— What you should do —
The lines to copy are those with "will" in them. Pull each one from the entries below.

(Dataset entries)
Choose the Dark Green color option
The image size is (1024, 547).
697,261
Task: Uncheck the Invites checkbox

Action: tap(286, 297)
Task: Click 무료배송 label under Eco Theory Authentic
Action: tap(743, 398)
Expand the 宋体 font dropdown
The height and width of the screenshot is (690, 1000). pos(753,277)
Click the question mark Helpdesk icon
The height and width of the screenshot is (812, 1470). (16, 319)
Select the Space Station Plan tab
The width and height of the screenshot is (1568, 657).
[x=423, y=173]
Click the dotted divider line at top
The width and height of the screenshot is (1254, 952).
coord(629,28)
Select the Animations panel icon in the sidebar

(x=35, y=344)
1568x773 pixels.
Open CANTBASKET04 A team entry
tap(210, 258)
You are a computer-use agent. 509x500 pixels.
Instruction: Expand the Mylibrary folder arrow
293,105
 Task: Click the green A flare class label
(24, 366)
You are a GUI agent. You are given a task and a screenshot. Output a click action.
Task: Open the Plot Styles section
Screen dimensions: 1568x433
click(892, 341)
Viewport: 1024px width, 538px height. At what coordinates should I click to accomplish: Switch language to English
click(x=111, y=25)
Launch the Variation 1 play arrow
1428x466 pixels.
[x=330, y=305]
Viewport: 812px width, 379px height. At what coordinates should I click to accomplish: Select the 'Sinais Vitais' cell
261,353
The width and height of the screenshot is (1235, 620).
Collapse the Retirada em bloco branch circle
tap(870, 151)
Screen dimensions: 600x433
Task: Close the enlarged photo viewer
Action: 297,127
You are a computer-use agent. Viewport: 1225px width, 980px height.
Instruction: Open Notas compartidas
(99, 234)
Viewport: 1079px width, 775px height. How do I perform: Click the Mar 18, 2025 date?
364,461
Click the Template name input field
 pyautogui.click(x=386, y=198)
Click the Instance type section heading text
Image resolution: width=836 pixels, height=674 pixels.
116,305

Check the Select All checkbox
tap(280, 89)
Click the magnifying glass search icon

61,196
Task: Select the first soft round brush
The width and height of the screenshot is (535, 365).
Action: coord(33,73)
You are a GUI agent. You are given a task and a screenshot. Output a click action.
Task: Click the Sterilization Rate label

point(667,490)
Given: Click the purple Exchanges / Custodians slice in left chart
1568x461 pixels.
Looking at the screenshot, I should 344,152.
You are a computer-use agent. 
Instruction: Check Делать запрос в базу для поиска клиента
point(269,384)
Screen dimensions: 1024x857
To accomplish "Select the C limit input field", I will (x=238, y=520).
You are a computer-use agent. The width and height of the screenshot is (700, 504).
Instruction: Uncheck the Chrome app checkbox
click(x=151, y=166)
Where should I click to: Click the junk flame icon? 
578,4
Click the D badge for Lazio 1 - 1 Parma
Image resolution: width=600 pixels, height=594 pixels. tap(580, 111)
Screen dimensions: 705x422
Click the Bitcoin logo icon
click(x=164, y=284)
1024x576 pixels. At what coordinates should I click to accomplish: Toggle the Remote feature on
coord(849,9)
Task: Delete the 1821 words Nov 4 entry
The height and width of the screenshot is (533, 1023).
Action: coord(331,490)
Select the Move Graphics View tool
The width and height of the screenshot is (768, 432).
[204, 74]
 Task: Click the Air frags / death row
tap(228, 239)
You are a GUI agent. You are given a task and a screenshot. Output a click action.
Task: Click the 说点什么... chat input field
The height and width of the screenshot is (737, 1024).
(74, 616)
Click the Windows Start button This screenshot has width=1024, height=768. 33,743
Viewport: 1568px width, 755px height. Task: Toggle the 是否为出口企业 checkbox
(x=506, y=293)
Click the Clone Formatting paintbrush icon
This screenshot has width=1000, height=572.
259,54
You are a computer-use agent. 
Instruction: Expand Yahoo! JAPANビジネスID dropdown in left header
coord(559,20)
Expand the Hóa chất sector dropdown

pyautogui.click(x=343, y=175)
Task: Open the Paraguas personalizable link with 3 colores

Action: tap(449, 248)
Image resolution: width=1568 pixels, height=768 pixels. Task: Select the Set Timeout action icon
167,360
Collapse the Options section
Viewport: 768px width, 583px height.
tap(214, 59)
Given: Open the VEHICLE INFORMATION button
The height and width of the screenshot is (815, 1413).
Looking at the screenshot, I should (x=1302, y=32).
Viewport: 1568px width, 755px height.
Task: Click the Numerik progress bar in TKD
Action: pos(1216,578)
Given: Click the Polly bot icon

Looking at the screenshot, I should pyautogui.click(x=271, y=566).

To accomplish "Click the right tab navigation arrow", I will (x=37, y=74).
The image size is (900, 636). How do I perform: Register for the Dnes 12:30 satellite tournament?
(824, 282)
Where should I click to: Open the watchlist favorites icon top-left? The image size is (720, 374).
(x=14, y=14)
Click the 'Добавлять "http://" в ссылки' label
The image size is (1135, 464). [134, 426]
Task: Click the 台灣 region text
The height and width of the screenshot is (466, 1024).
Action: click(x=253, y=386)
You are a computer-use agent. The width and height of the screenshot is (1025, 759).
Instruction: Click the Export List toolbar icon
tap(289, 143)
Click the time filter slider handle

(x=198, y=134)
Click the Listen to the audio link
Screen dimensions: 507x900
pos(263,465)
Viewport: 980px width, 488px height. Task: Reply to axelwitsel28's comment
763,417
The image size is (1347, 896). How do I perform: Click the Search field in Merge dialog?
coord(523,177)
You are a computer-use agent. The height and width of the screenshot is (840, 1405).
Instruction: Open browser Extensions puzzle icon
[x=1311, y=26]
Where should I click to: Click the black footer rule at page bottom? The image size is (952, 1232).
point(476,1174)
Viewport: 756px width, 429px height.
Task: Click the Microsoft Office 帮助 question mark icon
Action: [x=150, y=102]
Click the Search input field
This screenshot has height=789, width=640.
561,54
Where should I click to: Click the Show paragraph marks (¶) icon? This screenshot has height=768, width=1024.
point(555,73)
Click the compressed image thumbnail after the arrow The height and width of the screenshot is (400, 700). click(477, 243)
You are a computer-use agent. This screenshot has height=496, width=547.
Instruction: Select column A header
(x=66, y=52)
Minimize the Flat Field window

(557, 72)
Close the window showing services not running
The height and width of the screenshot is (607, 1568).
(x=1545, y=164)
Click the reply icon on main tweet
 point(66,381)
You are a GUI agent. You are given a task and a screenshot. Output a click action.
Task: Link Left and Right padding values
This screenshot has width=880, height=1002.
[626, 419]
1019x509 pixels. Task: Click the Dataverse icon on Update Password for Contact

— Task answer —
To accomplish "Select the C limit input field", I will (x=238, y=520).
To accomplish "Click the right tab navigation arrow", I will (x=37, y=74).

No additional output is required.